On Friday the 27th Toni Jo was allowed her last wish, to phone Cowboy from the chief jailer’s office and she is reported to have told him “I know it has to come (her execution) and I am prepared for it” and “Get rid of that jail suit go out the front door. Go straight and try and make something of your life” He was sobbing and emotional throughout the call and yet she was bright and pleased. Toni Jo could not sleep on a Friday night and asked a sheriff’s deputy to stay with her all night, confessing to him that she felt “scared inside”.
She was even allowed the company of a small black and white dog while awaiting execution. She told the news cameraman who took some pictures, “I’ve grinned twice, Mister. Have you any idea how much talent is being wasted here today?”


Toni Jo’s execution was set for Saturday, November 28th, 1942 at 12.05 p.m. She was to be executed within the basement of the Lake Charles jail in Louisiana’s portable electric chair which had been brought by truck from Angola the previous day. Hers would be the 6th electrocution carried out in the state. She had selected a plain black dress which was brought back from the cleaners that daylight and black pumps. She was said to have sobbed when her head was shaved and had requested and was authorized to wear a brightly colored scarf to hide her baldness. Kenny Reid, the Deputy Sheriff, in charge of her, read her the death warrant and asked her if she had any last statement. She answered “I think not” and was then led to the execution room, holding Father Richard’s hand. She went calmly to her death.
Many press reporters were present and she managed a smile for them. Here is a photograph of the ceremony in the execution room.


She was authorized to pray for a few moments. Then sheriff Henry Reid Jr. asked if she had any last words to which she replied “No”. She grinned at her executioner and whispered a few words inaudible to the witnesses. She was strapped into the chair. The electrodes applied to her shaven head and her calf, and a leather mask put over her face. A moment later 2000 volts hit her and at 12.12 p.m. she was certified lifeless by the jail doctor. Her corpse was removed a few minutes later.

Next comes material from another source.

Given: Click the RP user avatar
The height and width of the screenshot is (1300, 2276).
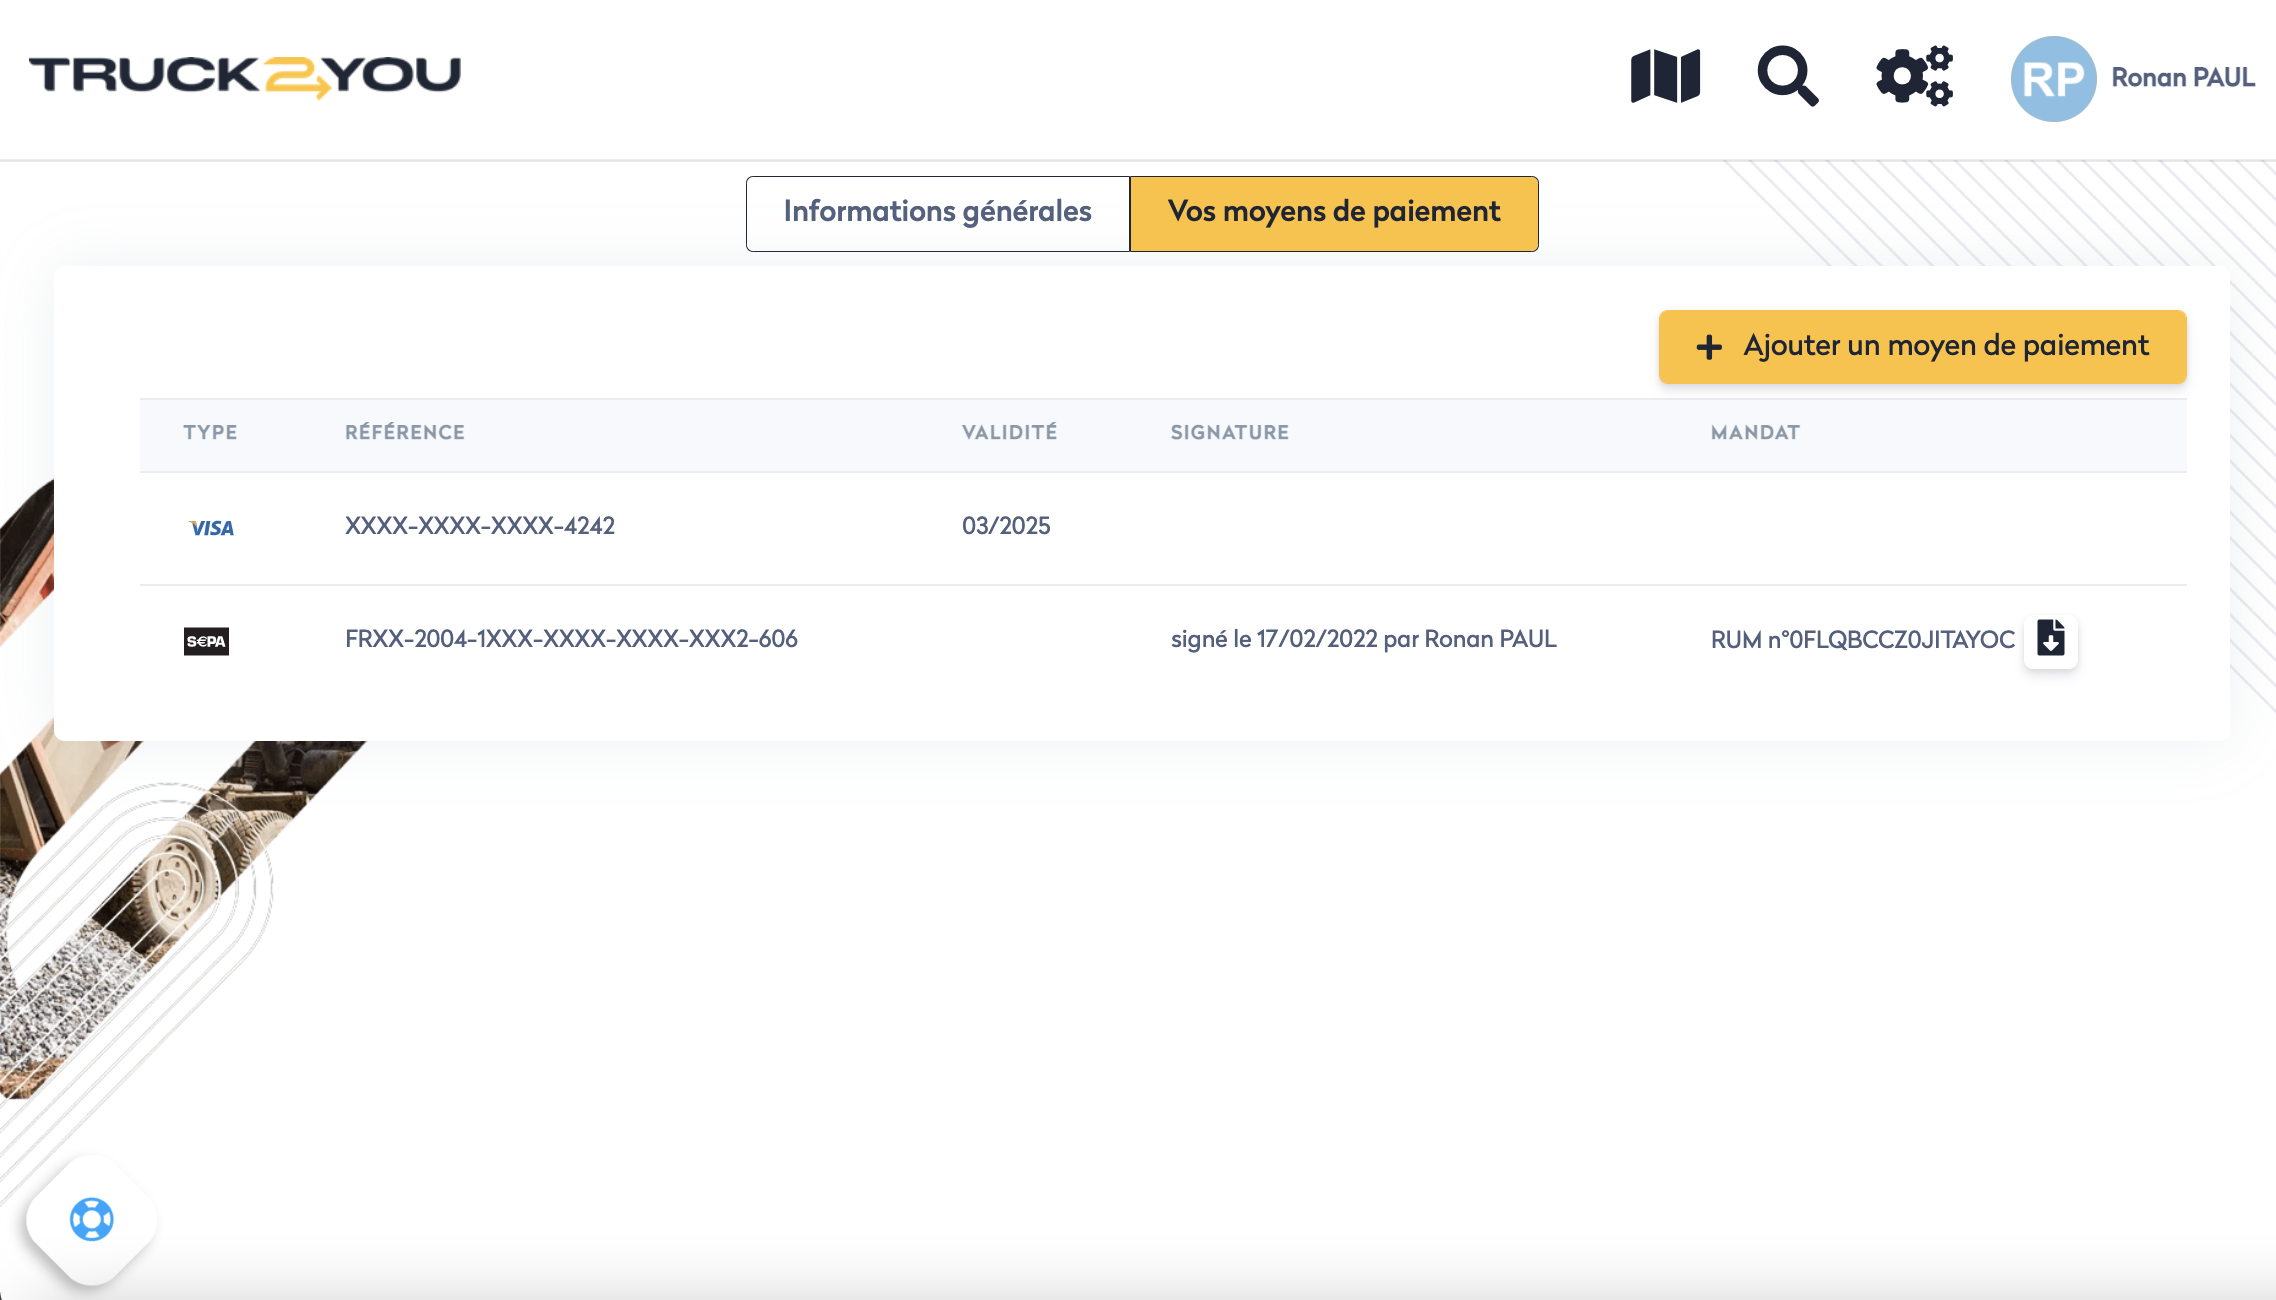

Her last request was that a crucifix is left in her hand when she was laid to rest. Father Richard officiated at her funeral in a cemetery in Lake Charles and designed the headstone for her grave.


Arkie was executed in the same electric chair on March 23, 1943. Despite Toni Jo’s belated actions to take responsibility for the killing after she had lost her final appeal. No relatives came ahead to claim his body so it was laid to rest in an unmarked grave.
As crimes go Toni Jo’s was ill-planned, under-resourced, and had nearly no hope of success from the word go. It would appear too easy just to have stolen a car off the street. Rather than hijacking one and murdering its driver.
So what were her intentions for these crimes?. It appears that the only true purpose was her total love for Cowboy Henry. Which was so powerful it overcame all logical considerations, including her safety.


And yet why did she immediately admit to a murder that, at the time, had not even been discovered? Why hadn’t she disposed of the gun which was the main piece of evidence against her? She cooperated fully with the police in finding Mr. Calloway’s corpse. Had she disposed of the gun carefully, cleaned the car up with Arkie. She kept her mouth shut there would have been very little to relate her to the killing. We will never know the answers to these questions.